Output the lines from the start of the records through the line containing "tap(52, 245)", copied verbatim with both ends included.

[Records from a pointing dataset]
· · ·

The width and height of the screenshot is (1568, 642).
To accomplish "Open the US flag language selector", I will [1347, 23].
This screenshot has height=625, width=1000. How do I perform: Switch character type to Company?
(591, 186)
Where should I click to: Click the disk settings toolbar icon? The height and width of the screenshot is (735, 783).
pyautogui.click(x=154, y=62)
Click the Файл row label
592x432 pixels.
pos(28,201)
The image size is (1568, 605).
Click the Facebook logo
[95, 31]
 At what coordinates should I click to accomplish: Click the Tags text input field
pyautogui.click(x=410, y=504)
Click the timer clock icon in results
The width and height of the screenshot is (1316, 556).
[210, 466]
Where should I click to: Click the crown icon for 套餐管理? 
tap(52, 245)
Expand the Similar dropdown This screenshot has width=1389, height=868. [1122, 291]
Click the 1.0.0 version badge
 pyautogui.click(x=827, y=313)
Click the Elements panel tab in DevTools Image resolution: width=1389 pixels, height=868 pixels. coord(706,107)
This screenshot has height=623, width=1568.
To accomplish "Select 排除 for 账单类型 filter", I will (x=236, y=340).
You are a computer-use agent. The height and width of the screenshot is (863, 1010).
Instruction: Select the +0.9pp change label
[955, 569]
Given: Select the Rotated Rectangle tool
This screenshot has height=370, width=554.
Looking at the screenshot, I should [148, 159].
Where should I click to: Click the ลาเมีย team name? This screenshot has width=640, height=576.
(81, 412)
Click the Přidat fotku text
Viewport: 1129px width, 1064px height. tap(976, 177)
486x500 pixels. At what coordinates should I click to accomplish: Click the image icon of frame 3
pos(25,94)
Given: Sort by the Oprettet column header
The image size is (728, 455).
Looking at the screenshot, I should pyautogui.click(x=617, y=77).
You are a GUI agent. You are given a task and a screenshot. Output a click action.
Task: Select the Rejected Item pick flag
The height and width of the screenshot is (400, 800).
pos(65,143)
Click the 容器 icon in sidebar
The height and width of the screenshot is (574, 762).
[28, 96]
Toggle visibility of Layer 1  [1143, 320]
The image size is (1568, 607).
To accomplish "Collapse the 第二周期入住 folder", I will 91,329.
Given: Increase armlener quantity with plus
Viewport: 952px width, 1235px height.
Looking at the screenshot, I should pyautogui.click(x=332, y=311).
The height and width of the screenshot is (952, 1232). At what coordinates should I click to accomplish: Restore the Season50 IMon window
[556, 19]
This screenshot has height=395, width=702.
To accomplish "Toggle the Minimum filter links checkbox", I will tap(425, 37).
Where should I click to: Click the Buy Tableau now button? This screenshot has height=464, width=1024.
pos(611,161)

· · ·

_WORKED ANSWER_
The width and height of the screenshot is (1568, 642).
To accomplish "Open the US flag language selector", I will [1347, 23].
This screenshot has height=625, width=1000. How do I perform: Switch character type to Company?
(591, 186)
Where should I click to: Click the disk settings toolbar icon? The height and width of the screenshot is (735, 783).
pyautogui.click(x=154, y=62)
Click the Файл row label
592x432 pixels.
pos(28,201)
The image size is (1568, 605).
Click the Facebook logo
[95, 31]
 At what coordinates should I click to accomplish: Click the Tags text input field
pyautogui.click(x=410, y=504)
Click the timer clock icon in results
The width and height of the screenshot is (1316, 556).
[210, 466]
Where should I click to: Click the crown icon for 套餐管理? 
tap(52, 245)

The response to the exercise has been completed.